The Election Commission of Pakistan has left the nation confused about when it can hold elections. In the latest of its series of meetings with political parties, it said that now it would complete delimitations by November 30 rather than December 15 as it earlier announced. Does that mean it could complete delimitations even earlier? If so, why doesn’t, and hold elections within the constitutionally prescribed time limit of 90 days. The ECP is a constitutional institution, and is supposed to be independent of any interference. It should not have to push back the date of elections (even though the new date means it will still disregard the constitutional limit) to suit anyone’s convenience, or push them forward. It should act as it can, according to the law and constitution.

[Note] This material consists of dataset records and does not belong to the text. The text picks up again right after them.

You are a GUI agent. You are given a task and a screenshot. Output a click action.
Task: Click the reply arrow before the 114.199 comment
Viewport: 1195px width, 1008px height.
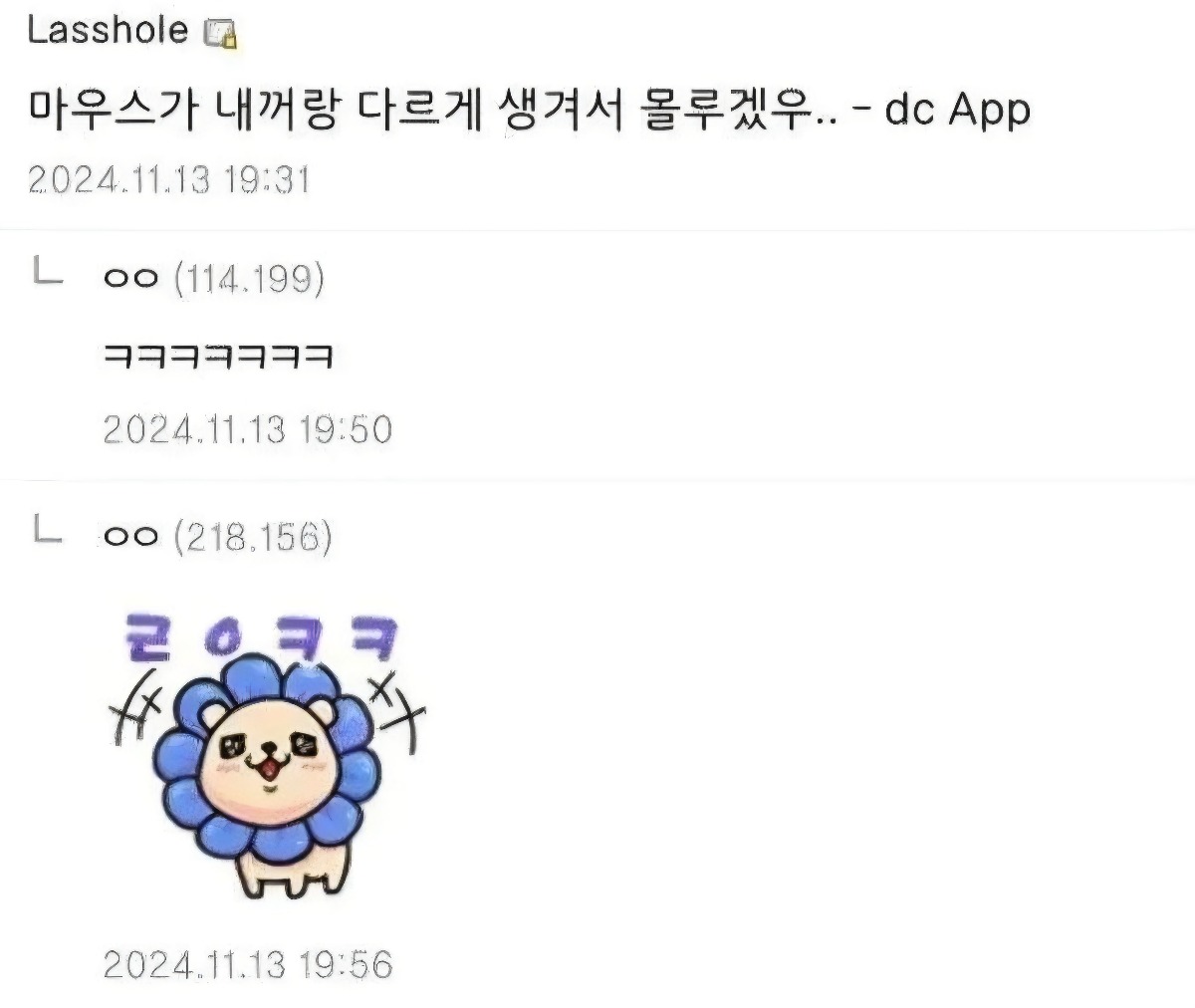[x=48, y=272]
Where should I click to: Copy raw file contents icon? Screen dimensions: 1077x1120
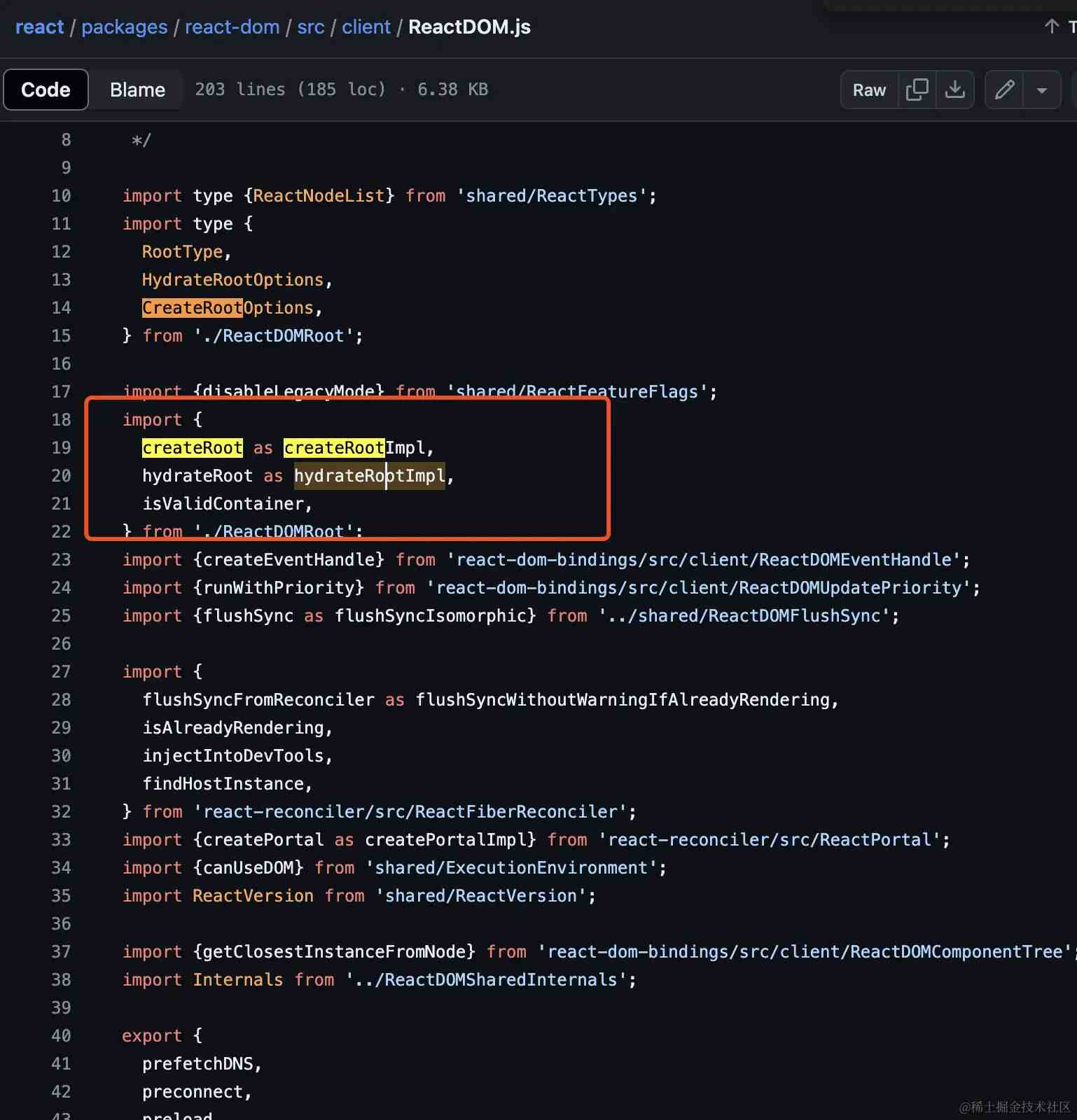[x=917, y=90]
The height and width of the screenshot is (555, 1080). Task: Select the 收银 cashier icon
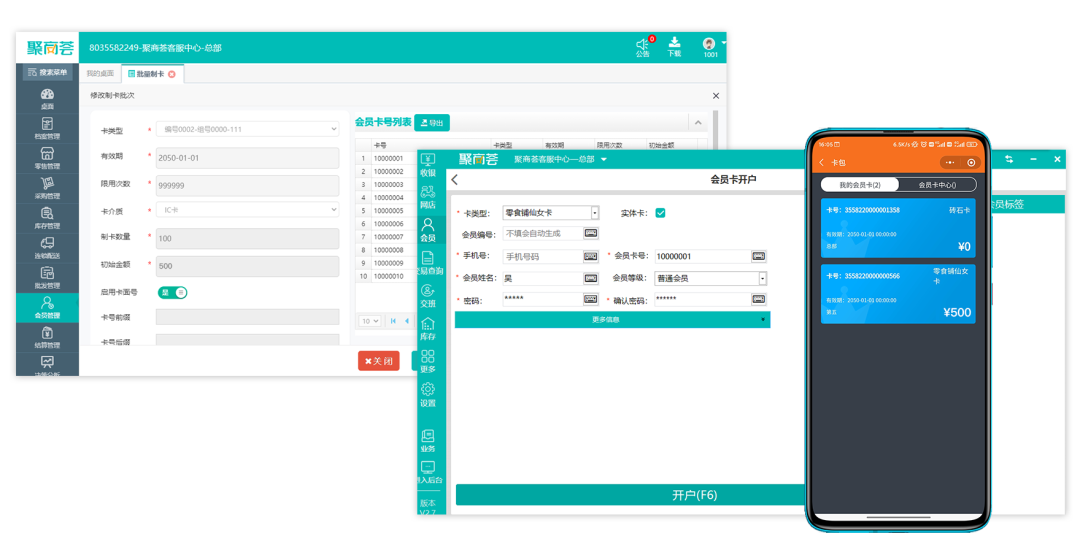[x=428, y=165]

The pity of the matter is that, at present, the ECP does not face any real pressure because any deadline is pressing. At the moment, it can not only meet the 90-day time-limit, but can deliver elections earlier, because the Election Law allows it to issue an election programme covering 60 days (this was provided to meet situations where assemblies are not dissolved prematurely), though that will change by September 12, when it will become impossible for the ECP to meet the requirements of both the Election Law cand the Constitution. It is something of a pity that the ECP, which is responsible for the key task of holding elections, which is in turn key to the functioning of the Constitution, is not performing its duties independently. This has meant that the entire constitutional scheme has been turned topsy turvy, that the country has been stuck with a crisis with only caretakers running the show.

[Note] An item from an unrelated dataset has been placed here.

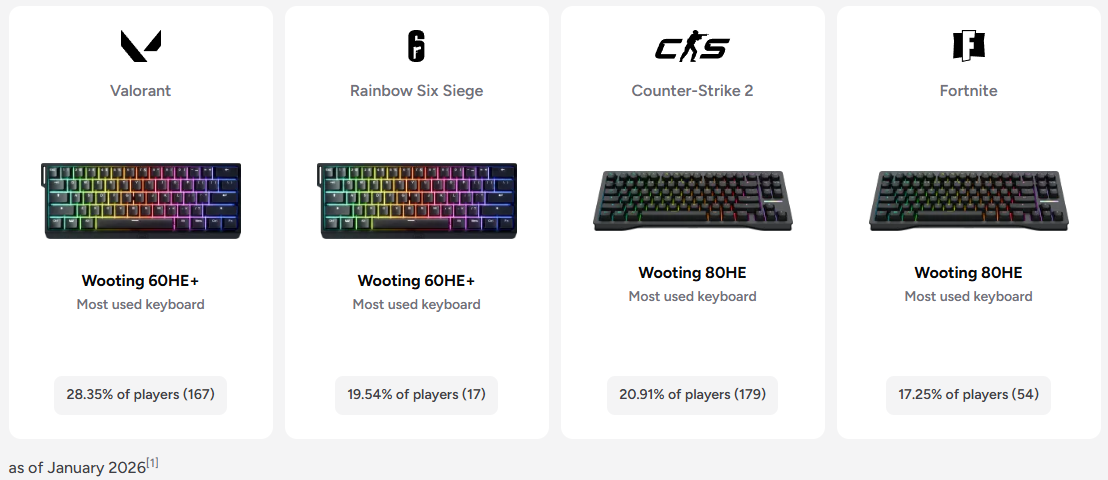
Task: Open footnote reference [1] after January 2026
Action: [153, 463]
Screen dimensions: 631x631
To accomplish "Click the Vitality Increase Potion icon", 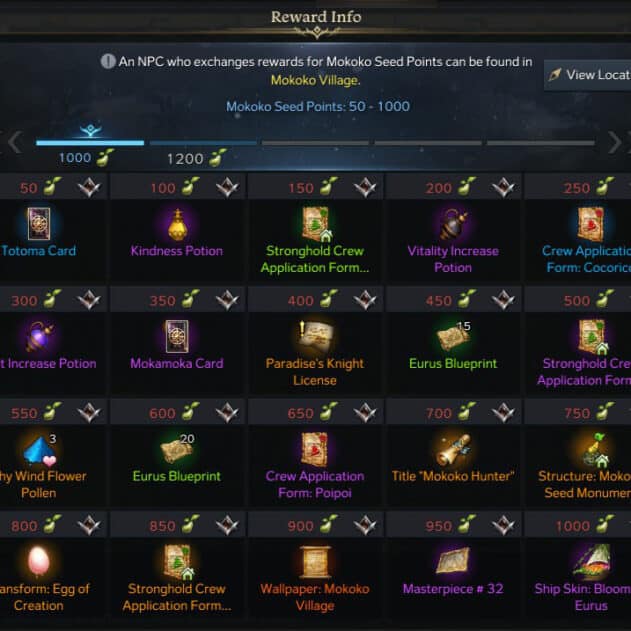I will (x=453, y=224).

It is rightly said to be careful what you wish for; the putting off of elections has been followed by a major public crisis which has made control on power fruitless even if it were to be maintained. Therefore it seems only reasonable for the ECP to leave aside delimitations, on which there is no time limit, and obey the constitutional provision on which there is, the holding of elections. It would allow a handover of the crisis to a government that could handle the crisis. The caretakers clearly cannot. Caretaker PM Anwarul Haq Kakar’s saying that there was no crisis shows the caretakers in denial, which will not help solve anything.